--- Extracted information Enclosed Below ---

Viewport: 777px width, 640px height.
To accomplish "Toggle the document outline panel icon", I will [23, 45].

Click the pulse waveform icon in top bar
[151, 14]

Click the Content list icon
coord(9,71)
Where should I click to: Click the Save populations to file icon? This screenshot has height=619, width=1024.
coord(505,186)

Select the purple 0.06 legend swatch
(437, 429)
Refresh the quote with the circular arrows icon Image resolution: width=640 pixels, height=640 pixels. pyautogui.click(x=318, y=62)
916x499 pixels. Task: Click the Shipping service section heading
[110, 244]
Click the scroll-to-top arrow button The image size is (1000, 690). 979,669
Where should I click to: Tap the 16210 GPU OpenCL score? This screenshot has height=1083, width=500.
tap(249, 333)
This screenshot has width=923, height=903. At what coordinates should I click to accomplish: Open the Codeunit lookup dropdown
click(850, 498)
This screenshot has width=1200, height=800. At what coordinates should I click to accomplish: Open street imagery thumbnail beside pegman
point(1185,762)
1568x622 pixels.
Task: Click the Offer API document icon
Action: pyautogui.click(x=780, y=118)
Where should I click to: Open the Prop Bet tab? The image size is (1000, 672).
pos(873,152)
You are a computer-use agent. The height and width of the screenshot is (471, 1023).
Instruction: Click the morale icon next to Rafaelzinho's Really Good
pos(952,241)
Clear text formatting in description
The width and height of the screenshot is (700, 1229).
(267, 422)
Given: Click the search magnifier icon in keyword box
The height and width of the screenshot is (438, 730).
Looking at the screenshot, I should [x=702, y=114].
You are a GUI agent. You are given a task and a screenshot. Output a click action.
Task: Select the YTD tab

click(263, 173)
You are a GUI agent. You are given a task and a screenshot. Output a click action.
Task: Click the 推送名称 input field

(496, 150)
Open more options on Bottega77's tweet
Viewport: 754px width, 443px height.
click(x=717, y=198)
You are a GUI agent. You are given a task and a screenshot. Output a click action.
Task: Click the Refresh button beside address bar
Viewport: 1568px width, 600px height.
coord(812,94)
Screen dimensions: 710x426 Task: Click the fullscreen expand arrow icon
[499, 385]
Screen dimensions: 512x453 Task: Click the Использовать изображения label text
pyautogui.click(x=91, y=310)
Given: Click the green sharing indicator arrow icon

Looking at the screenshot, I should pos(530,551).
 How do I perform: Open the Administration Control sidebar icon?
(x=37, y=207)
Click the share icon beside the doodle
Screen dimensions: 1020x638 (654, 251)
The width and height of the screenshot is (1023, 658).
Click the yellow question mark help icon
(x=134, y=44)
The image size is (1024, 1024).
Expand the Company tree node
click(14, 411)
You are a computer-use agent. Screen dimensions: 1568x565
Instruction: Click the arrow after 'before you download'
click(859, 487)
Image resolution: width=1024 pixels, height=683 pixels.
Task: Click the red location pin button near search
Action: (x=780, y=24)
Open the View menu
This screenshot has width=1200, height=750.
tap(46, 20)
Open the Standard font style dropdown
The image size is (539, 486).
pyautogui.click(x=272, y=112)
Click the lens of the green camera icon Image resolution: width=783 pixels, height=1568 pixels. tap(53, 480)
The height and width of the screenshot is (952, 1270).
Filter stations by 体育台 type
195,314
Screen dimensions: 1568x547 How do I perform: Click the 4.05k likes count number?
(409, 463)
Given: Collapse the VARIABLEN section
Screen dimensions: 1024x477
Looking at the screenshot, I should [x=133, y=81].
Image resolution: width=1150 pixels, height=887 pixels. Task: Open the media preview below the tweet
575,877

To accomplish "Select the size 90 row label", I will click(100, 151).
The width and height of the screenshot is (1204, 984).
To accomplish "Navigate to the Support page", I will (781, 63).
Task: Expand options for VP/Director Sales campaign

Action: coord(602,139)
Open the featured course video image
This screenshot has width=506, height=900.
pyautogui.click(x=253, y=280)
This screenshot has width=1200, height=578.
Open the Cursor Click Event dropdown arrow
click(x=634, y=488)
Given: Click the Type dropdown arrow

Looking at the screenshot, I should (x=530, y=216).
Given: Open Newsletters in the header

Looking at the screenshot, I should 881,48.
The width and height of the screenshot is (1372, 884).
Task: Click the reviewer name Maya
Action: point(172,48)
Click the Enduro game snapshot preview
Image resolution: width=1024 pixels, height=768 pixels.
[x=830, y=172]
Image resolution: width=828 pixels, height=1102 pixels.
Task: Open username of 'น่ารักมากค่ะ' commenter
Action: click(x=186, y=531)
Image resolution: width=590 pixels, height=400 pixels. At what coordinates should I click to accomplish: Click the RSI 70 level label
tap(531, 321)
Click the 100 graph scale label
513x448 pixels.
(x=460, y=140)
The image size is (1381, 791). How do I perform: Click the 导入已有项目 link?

--- End of Enclosed Extracted information ---

Task directions: The answer consists of every line above in which the word "computer" occurs.

Reply:
You are a computer-use agent. The height and width of the screenshot is (471, 1023).
You are a computer-use agent. Screen dimensions: 1568x565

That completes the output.